Ess McKee is an American multimedia artist whose work has been featured in We.The Culture, an exhibit at Newfields Indianapolis Museum of Art. As an artist at the Harrison Center and a member of the Eighteen Art Collective in Indianapolis, McKee's work has focused on activism and education.

== Early life and education ==
Ess McKee (Sylvia Rivers) was born in Arizona. When she was in high school she decided to pursue a career in the arts. In an interview, McKee notes that her parents were in the military and for four years she lived in Germany. In Germany, McKee developed an interest in skateboarding and skate culture. While in high school in Arizona, McKee was a track and field athlete specializing in the triple jump. After high school, McKee entered college in Texas, but then moved to Indiana to study Graphic Design at Ball State University. McKee majored in Industry and Technology with a minor in Printmaking.

== Career ==
As a multimedia artist, McKee's work includes elements of graffiti, graphic art, typography, textiles, 3D design, and digital art. In addition to her work as an artist, McKee teaches art at the K-8 level and is a visiting instructor at the Herron School of Art and Design.

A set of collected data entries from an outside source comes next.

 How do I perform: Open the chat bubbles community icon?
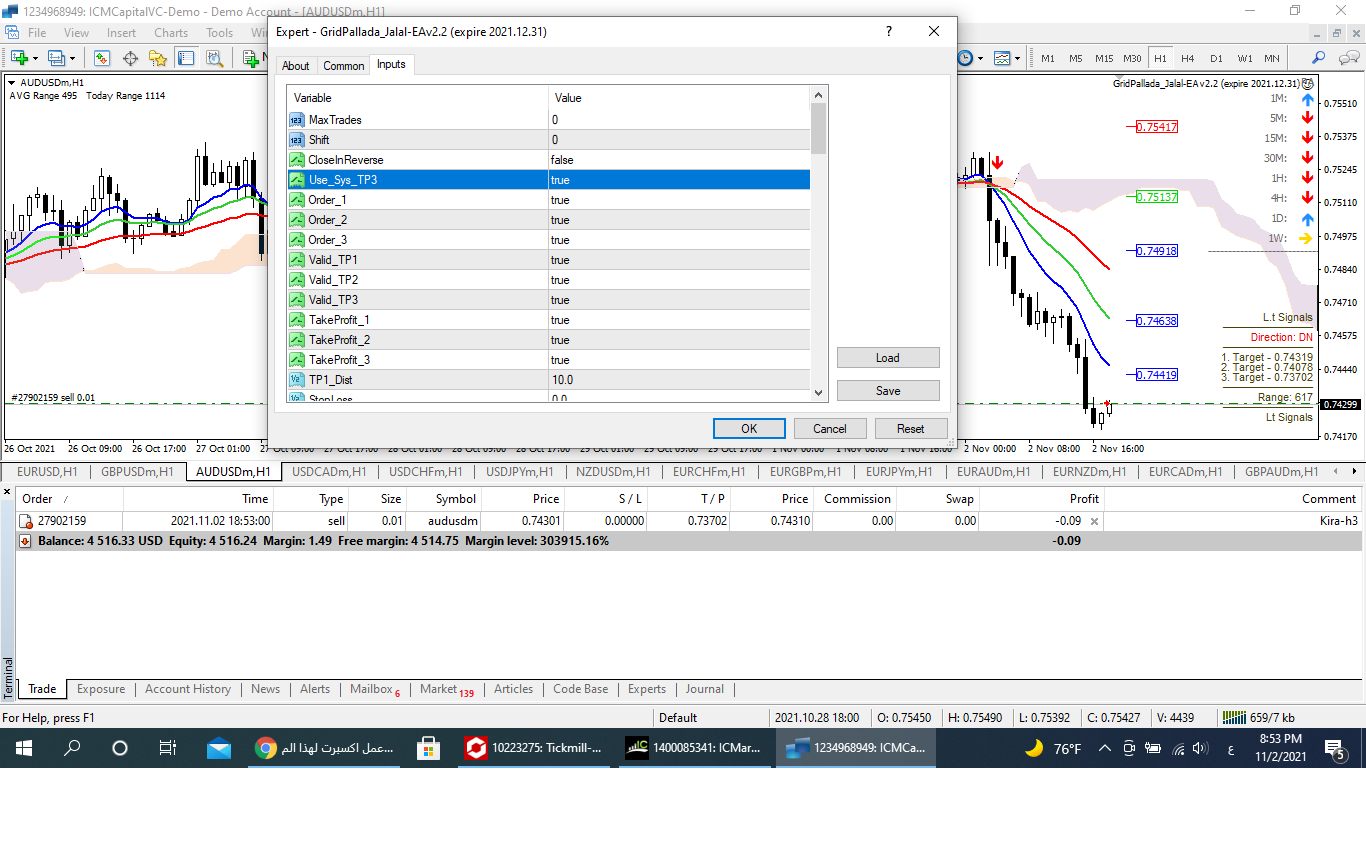click(1347, 58)
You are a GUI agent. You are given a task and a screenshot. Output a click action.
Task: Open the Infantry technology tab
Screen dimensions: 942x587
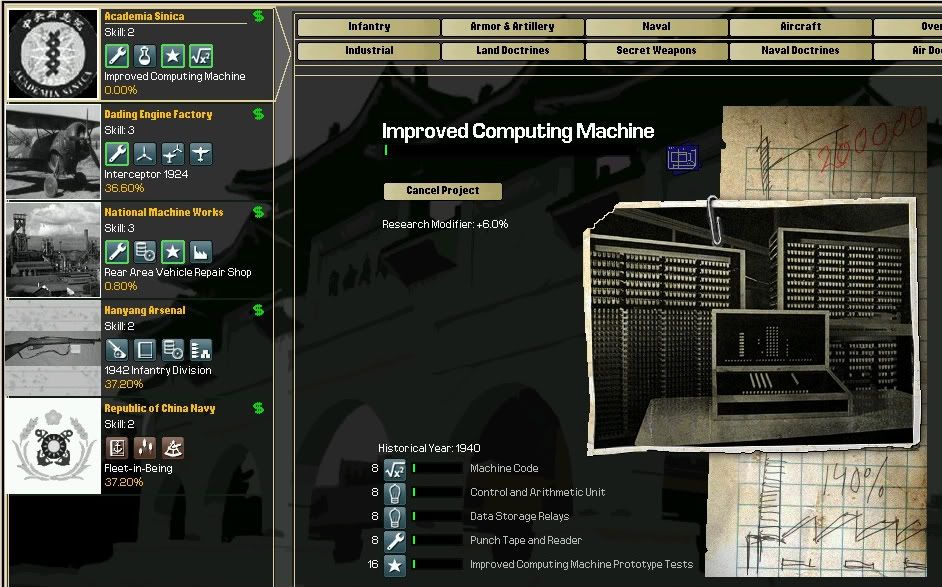(x=369, y=27)
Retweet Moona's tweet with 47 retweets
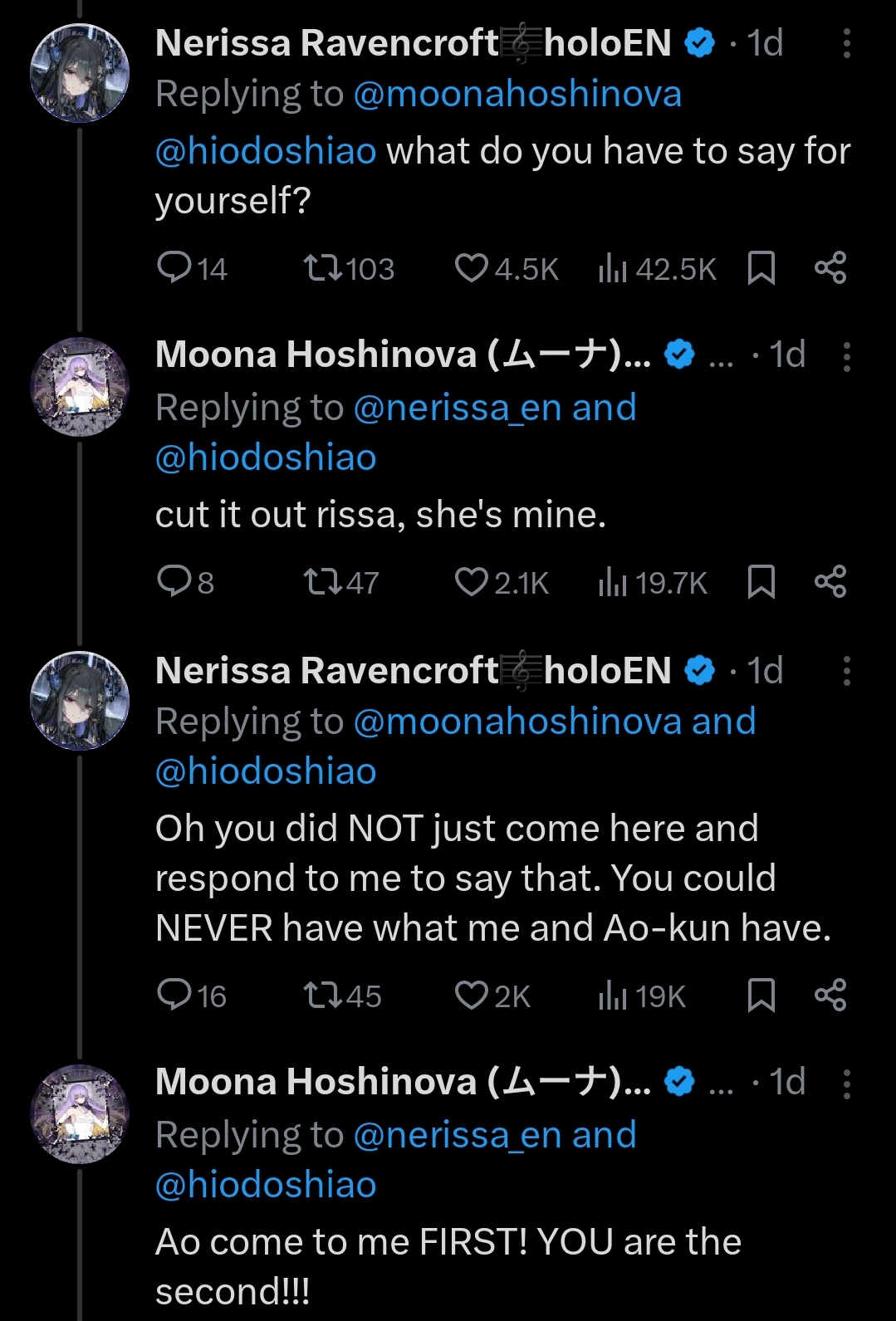Viewport: 896px width, 1321px height. pos(322,582)
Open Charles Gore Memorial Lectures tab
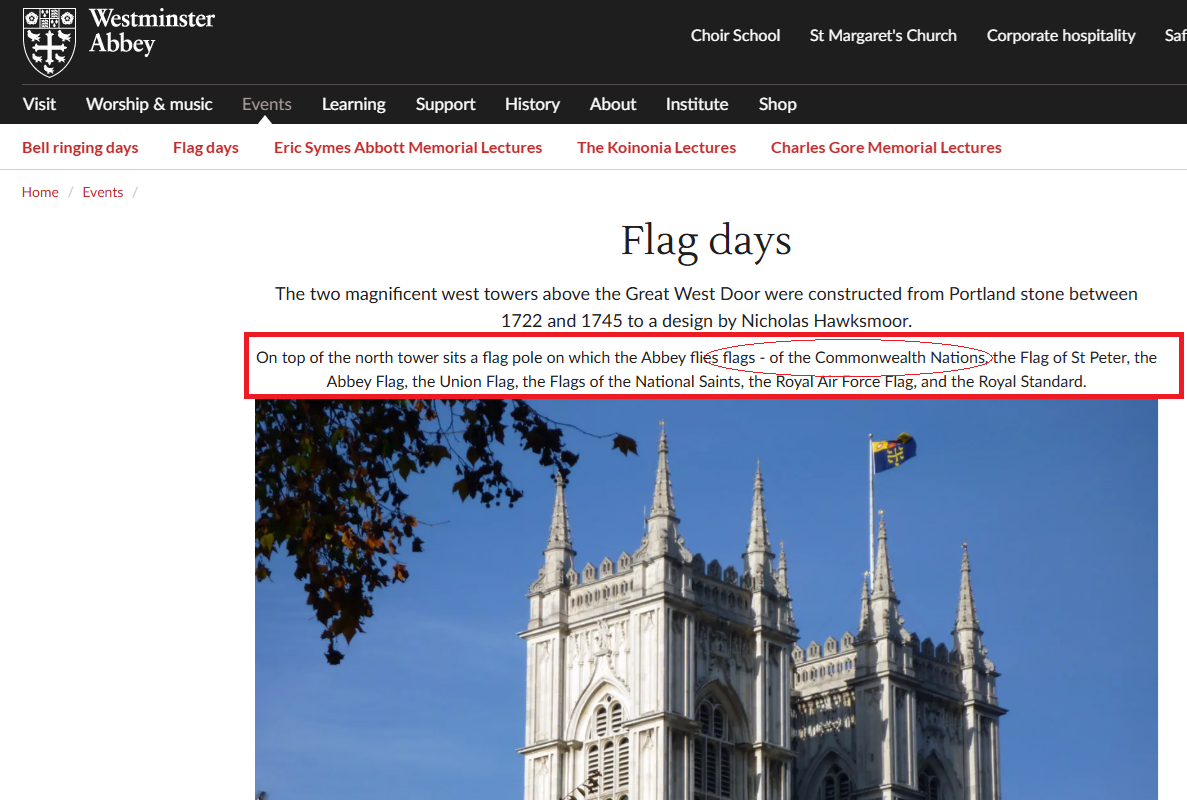Screen dimensions: 1187x800 [886, 148]
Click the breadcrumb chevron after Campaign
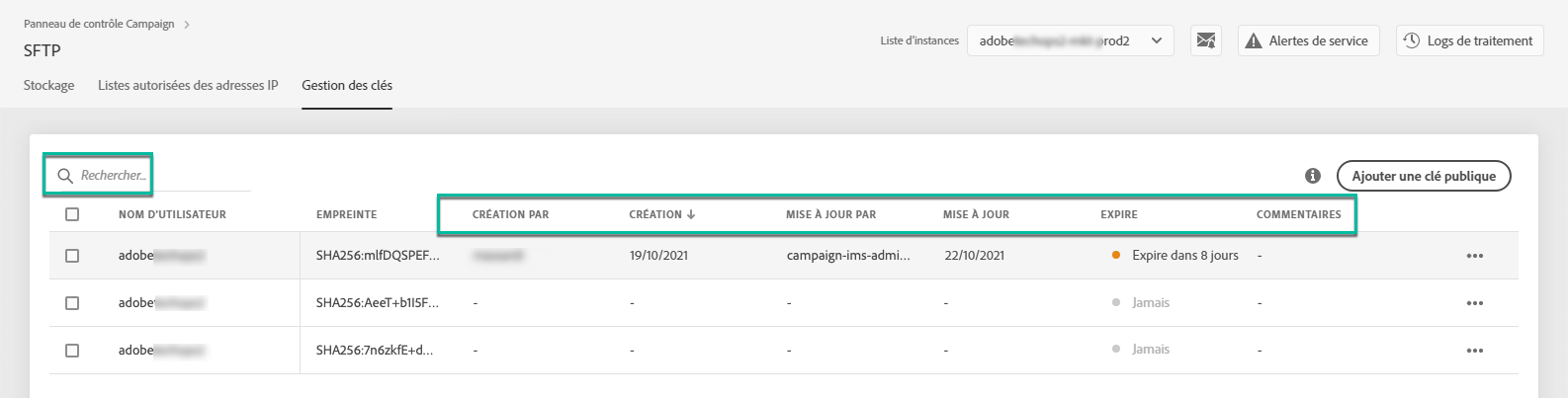The image size is (1568, 398). (187, 24)
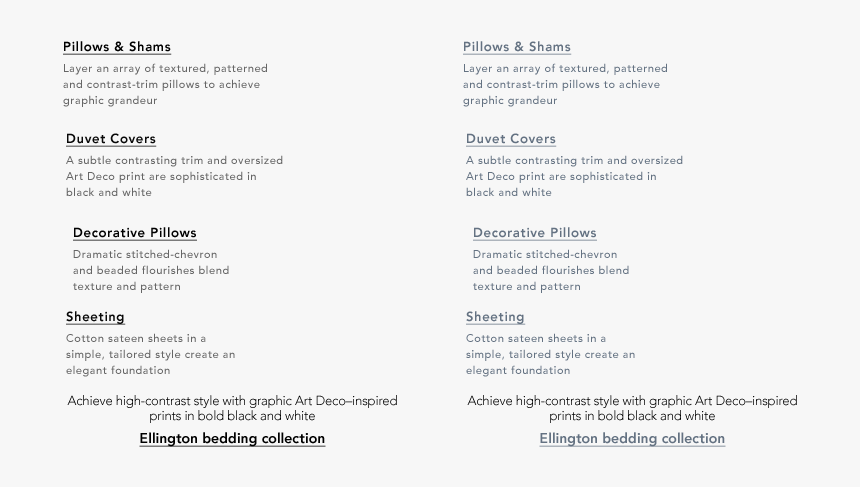The image size is (860, 487).
Task: Follow the black Sheeting link
Action: coord(95,317)
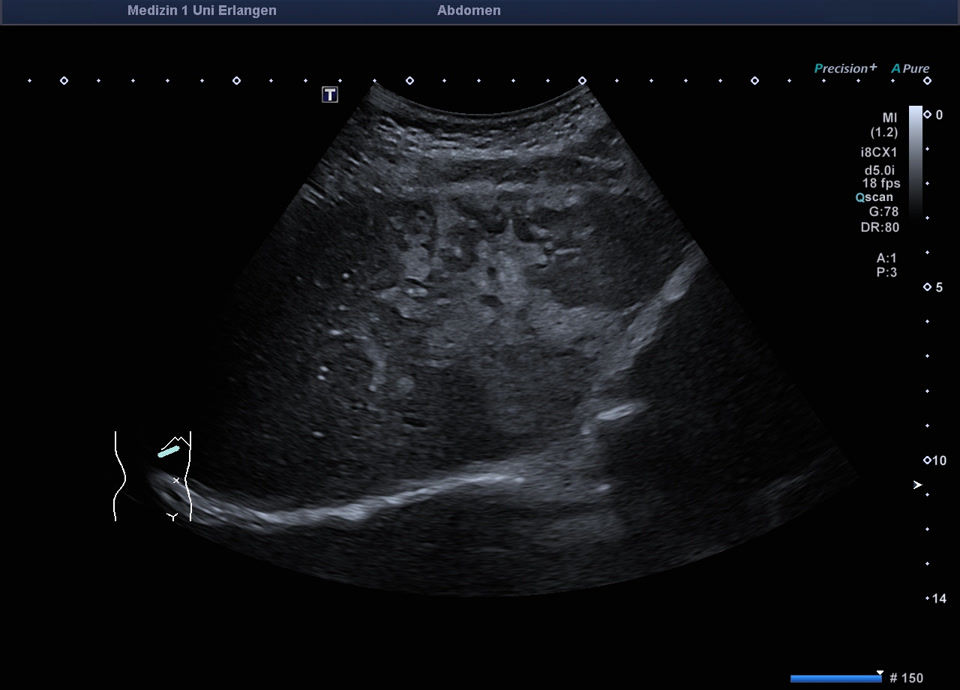
Task: Click the i8CX1 transducer label
Action: pos(880,153)
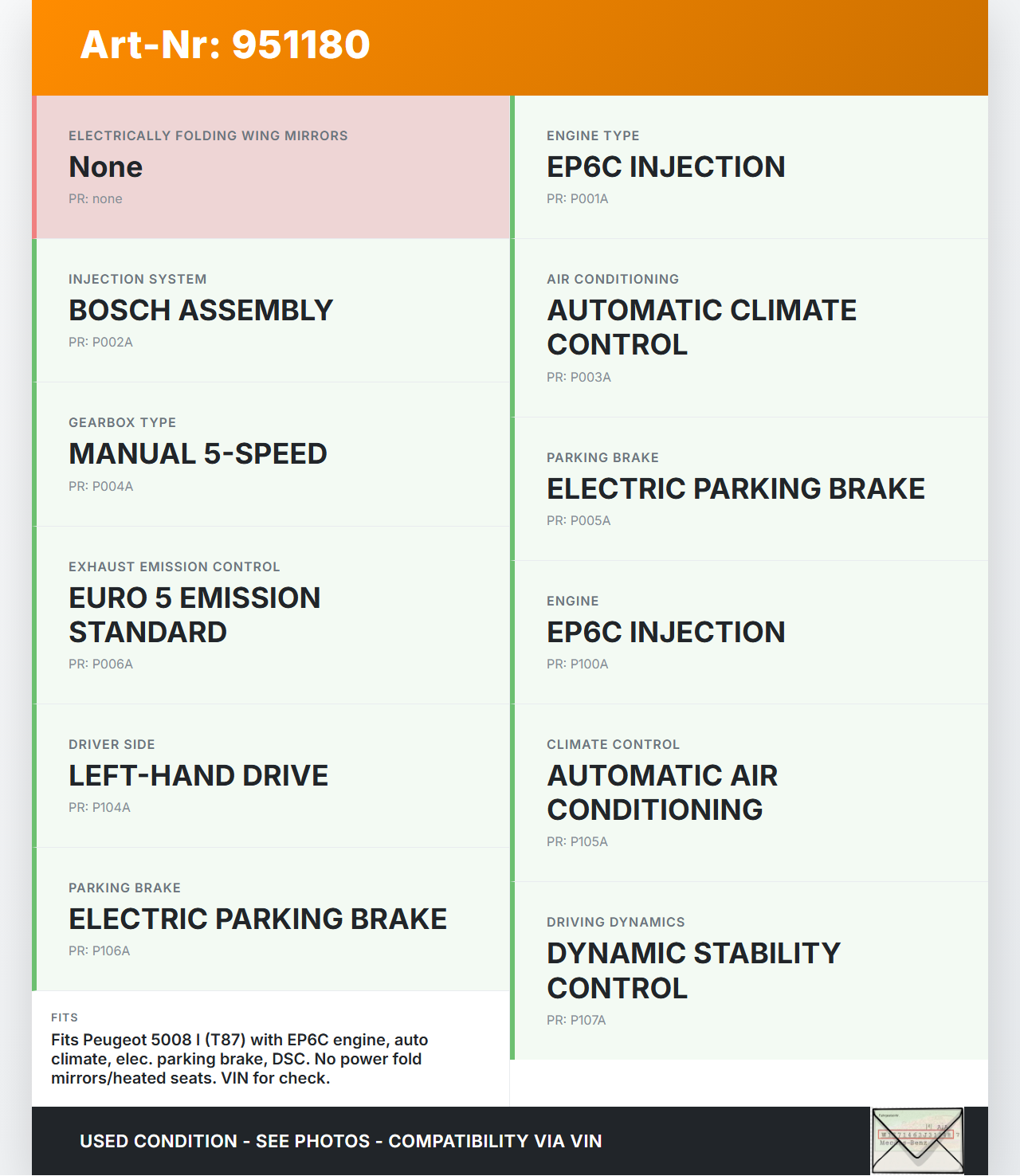This screenshot has width=1020, height=1176.
Task: Click the Electric Parking Brake card with PR P005A
Action: 751,488
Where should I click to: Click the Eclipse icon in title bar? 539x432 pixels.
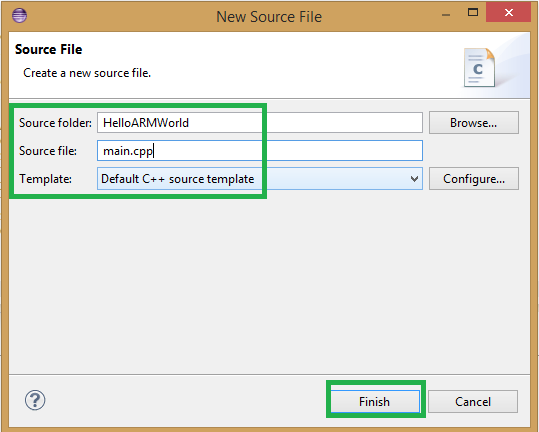tap(19, 16)
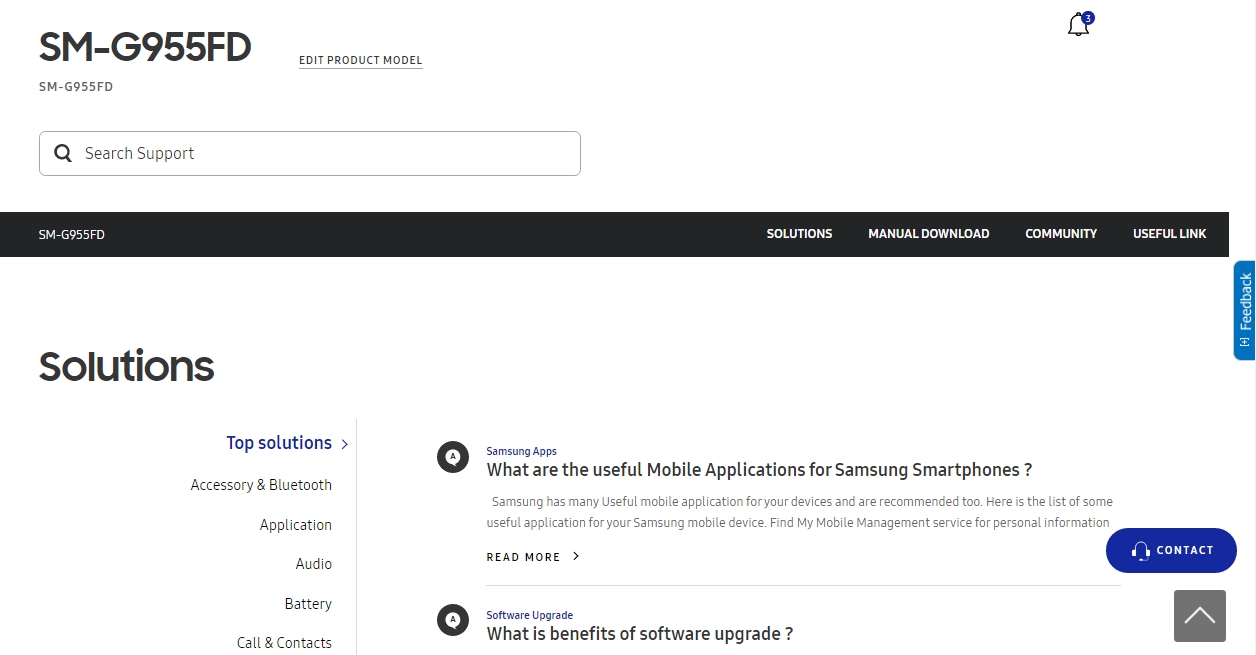Open the Solutions menu item
Image resolution: width=1256 pixels, height=655 pixels.
(x=799, y=234)
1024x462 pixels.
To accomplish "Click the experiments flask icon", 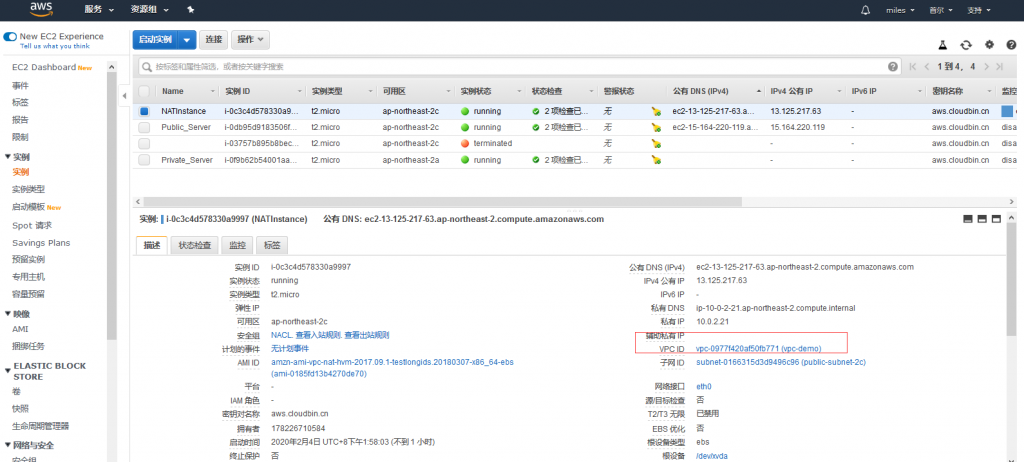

In 2018, McKee's work was exhibited at Nxght Vision Studios in Indianapolis, Indiana.

In 2020, McKee was appointed as the inaugural fellow at the 10 East Arts Hub, a program of the John H. Boner Neighborhood Centers. That same year, McKee worked with the Big Car Collaborative to produce a mural on a pump house near the Indiana Central Canal and Meridian Street, as part of the DigIndy Art Project. She also produced a mural, The Future is Now, as a participant in the Murals for Racial Justice project organized by GANGGANG and funded by the Indy Arts Council.

On August 1, 2020, McKee participated in creating the Black Lives Matter street mural in Indianapolis, Indiana. McKee created the letter 'S.' Following the creation of the work, the artists of the mural established and joined the Eighteen Collective.

McKee's work, The Beautiful, was shown at We. The Culture, an exhibit at Newfields in Indianapolis. The Beautiful was created in 2020 and is based on the flag of the United States. It is a companion to a piece that McKee created following the shooting of Philando Castile, Black America in Distress.

In 2021, the Indianapolis Art Center hosted EIGHTEEN: Black Lives Matter, an exhibit that included works by McKee.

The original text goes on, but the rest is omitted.